En la puerta de la cocina me dio un plato de porcelana con los buñuelos amorosamente colocados. Ella llevaba la bandeja con la cafetera humeante y las tazas. No me hablaba, estaba entregada a las faenas de anfitriona, como si fuera una madre muy en su papel de recibir visitas.
– La tienes muy bonita -dije, recorriendo otra vez con la mirada el pequeño salón. Y no se lo decía cínicamente, se lo decía como se le miente a una abuela o a un niño, con una mentira cargada de buenos sentimientos.
– A mí me gusta. Y mira qué pedazo de cielo veo desde la terraza -descorrió la cortina y ahí estaba, el pedazo de cielo rojo del atardecer de un domingo de mayo-. Cuando tenga dinero la cerraré y así podré tener aquí invernadero y salita de lectura.
– ¿De lectura?
– Sí, quien dice de lectura, dice de costura, o simplemente para mirar el cielo en primer plano. No todo el mundo puede decir que ve este cielo desde su casa.
– Yo no, desde luego.
– Encontrarás esto un poco más recargado que tu salón…
– También hay que tener en cuenta que tú llevas más tiempo decorándolo. Con el tiempo, todas las casas se llenan.
– Eso también es verdad. Bueno -se me quedó mirando-, nos podríamos sentar.
– ¿Puedo pasar al servicio?
– Pues claro. Yo en tu casa nunca te pregunto si puedo pasar al servicio.
– Ya sabes que yo soy un poco… -las manos intentaron explicar lo que yo no sabía decir y se me quedaron en el aire, en un gesto que no significaba nada, salvo la propia extrañeza de la situación-, voy al baño y ahora atacamos la bandeja de buñuelos. No empieces sin mí -dije, intentando decir algo intrascendente, gracioso.
Entré en el baño, me senté, hice pis, me acaricié las rodillas como hago siempre desde que tengo memoria, y esperé a que el habitual ligero escalofrío me subiera hasta la boca. Entonces, pensé que tenía que hacerlo, que tal vez Milagros lo estaba esperando. Me miré al espejo mientras me lavaba las manos y la cara que vi parecía saber aquello que yo aún no sabía. Salí al pequeño pasillo al que daban las dos habitaciones, la del fondo era la de Milagros, estaba abierta, su cama de matrimonio, con el cabecero cromado y una colcha de flores descoloridas sobre la que Lucas dormía el sueño plácido de los animales que fueron abandonados y que han encontrado un techo.

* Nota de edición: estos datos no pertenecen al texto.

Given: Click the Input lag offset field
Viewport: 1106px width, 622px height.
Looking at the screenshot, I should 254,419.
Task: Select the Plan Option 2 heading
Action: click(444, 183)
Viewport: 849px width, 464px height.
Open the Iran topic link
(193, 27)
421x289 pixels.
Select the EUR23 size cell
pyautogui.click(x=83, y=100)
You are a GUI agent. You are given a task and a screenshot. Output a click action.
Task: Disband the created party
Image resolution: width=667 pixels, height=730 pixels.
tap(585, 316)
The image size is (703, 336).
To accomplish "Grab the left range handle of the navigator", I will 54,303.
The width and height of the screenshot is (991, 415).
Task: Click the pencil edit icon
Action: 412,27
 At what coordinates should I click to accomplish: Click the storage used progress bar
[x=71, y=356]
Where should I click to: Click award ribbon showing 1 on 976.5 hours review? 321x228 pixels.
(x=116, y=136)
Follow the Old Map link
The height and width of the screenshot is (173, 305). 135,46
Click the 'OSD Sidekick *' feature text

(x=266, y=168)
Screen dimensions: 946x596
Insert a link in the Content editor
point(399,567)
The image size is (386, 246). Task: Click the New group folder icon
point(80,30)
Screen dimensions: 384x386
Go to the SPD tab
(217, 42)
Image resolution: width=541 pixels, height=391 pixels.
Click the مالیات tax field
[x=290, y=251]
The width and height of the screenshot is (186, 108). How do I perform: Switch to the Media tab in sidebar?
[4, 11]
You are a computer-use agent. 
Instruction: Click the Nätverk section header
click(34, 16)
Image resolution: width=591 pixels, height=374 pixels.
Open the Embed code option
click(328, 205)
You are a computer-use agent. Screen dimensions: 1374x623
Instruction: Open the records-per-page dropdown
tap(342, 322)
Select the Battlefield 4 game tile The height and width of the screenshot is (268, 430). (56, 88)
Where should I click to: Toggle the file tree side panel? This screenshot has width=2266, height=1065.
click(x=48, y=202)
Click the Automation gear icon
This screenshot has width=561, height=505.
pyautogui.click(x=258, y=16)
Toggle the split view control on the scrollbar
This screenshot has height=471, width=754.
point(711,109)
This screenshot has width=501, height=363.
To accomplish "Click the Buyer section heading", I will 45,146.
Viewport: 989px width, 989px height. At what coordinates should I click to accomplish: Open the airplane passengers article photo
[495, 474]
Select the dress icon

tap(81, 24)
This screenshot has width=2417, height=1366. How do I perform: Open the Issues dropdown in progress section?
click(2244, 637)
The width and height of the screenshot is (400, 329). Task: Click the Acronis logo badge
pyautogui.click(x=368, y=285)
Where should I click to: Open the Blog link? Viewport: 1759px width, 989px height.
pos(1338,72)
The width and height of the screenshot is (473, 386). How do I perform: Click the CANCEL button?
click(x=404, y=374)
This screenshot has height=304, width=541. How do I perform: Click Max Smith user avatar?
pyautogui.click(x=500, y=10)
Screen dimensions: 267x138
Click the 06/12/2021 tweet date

Sentí que Milagros quería que lo hiciera. Después de tantos años quién no sabe lo que el otro quiere de ti aunque no lo diga. Ella me pedía algo que me dejaba paralizada allí, en medio de aquel diminuto distribuidor que ahora estaba casi a oscuras si no fuera por una de esas bombillas de baja intensidad que se colocan en los enchufes para que los niños no tengan miedo. Sabía que Milagros quería que lo hiciera. Ella lo estaba esperando, sentada en el sofá, delante de un café que nunca nos tomaríamos y de unos buñuelos que sólo habían servido para aparentar normalidad. Acerqué mi mano al pomo de la puerta y noté que me temblaba. La abrí, la abrí lentamente, como si estuviera dentro de un sueño en el que me sintiera incapaz de hacer las cosas deprisa. La cuna estaba debajo de la ventana. Un cuco que sólo Dios sabe de dónde habría salido, tal vez Milagros lo tenía allí desde hacía tiempo esperando la llegada del bebé que lo ocupara, o tal vez lo había recogido de la basura para que sirviera de cuna para Lucas. La persiana estaba levantada y parecía literalmente que un pintor hubiera dado dos brochazos rojos horizontales en el cielo. Un ruido sordo, de resorte, me asustó. En la pared, el reloj de cuco anunciaba las ocho de la tarde. Milagros se las había apañado para que no sonara, y ahora el pájaro salía y entraba con el ruido de una carraca vieja. Ya sabía que no hacía falta que me acercara porque detrás del olor a colonia infantil que inundaba la habitación había otro olor que me hizo llevarme la mano a la nariz y que estaba a punto de marearme. No hacía falta que lo viera pero me acerqué. Me acerqué porque sabía que ella, desde el salón, con las manos seguramente sujetándose la cabeza como hacen las personas desesperadas, me lo estaba pidiendo. Ahí estaba Christopher, boca arriba, pálido, con sus ojos y su boca ligeramente abiertos, con los bracillos fuera del embozo de la sábana, como duermen los muñecos. La cara de un blanco de porcelana. El pelo peinado a raya, como los niños antiguos.